# Spanish Mackerel recipe



## troygem (Jul 27, 2015)

Hit me. What is your best way to prepare Spanish Mackerel?


----------



## ST1300rider (Apr 27, 2017)

...


----------



## etrade92 (Jul 30, 2015)

I'm going to catch grief from people but here is how I like it. Keep the smaller ones only. Fillet on a pan with a fresh squeezed lime or lemon juice, cracked black pepper, and some Tony's. Broil on high in middle rack for approximately 10 minutes. Eat immediately.


----------



## DLo (Oct 2, 2007)

Fillet it, skin it, cut out the center red line out of each fillet, season with Tony's, then drop them in a hot pan or griddle with butter and olive oil for about 2 minutes a side, until they show some color, then put them on a flour tortilla with some slaw and some spicy sour cream, maybe a squeeze of lime. Awesome fish tacos.


----------



## sealark (Sep 27, 2007)

Mackerel makes some of the best smoked fish there is. They have oiley meat better smoked or as good as Mullet.


----------



## CurDog (Nov 14, 2010)

Objectives
(1) Set down the Spanish mackerel thread word for word, starting with "## etrade92 (Jul" and going on through "(Oct 2, 2007)".
(2) Answer these questions using the Spanish mackerel thread.
(a) About how long should the fillets broil under the method that uses lime or lemon juice?
(b) About how long per side are the fillets cooked in the hot pan for the fish tacos?
(c) To which fish is mackerel compared for smoking?
(3) Continue the Spanish mackerel thread from the point where it stops.
The lines after this come from a different source than the thread above.

Data shown
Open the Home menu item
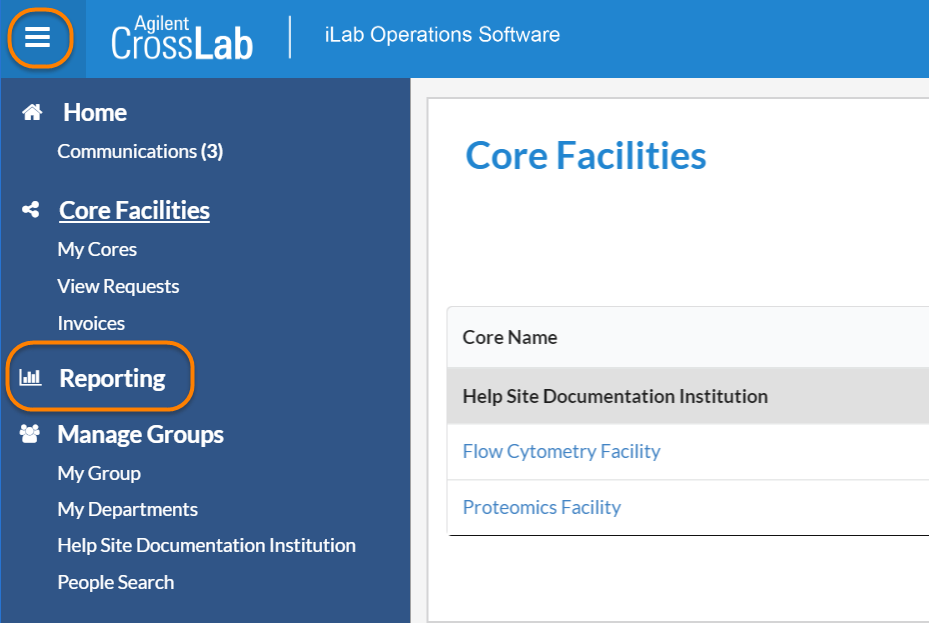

Outputs in order
(1)
## etrade92 (Jul 30, 2015)

I'm going to catch grief from people but here is how I like it. Keep the smaller ones only. Fillet on a pan with a fresh squeezed lime or lemon juice, cracked black pepper, and some Tony's. Broil on high in middle rack for approximately 10 minutes. Eat immediately.


----------



## DLo (Oct 2, 2007)

(2)
(a) Approximately 10 minutes.
(b) About 2 minutes a side.
(c) Mullet.

(3)
After filleting, skinned and bloodline cut out, I sprinkle some Zatarain's Creole Seasoning on one side, other side with your favorite spices. Sometimes I sprinkle Zatarain's Seasoned Fish Fry on one side (I do not coat the fillets with the batter, only lightly sprinkled). Then I grill them using real butter and heavy (thick) aluminum foil, rolled up edges (to keep juices in). Sometimes I put lemon juice on them, but only after they're done while still on the foil. The meat will flake apart when you try to remove them. 
If you don't like it flaking apart, leave the skin on the fillets or grill it longer. Just remember, the longer you grill them past their ready time, the drier they'll get.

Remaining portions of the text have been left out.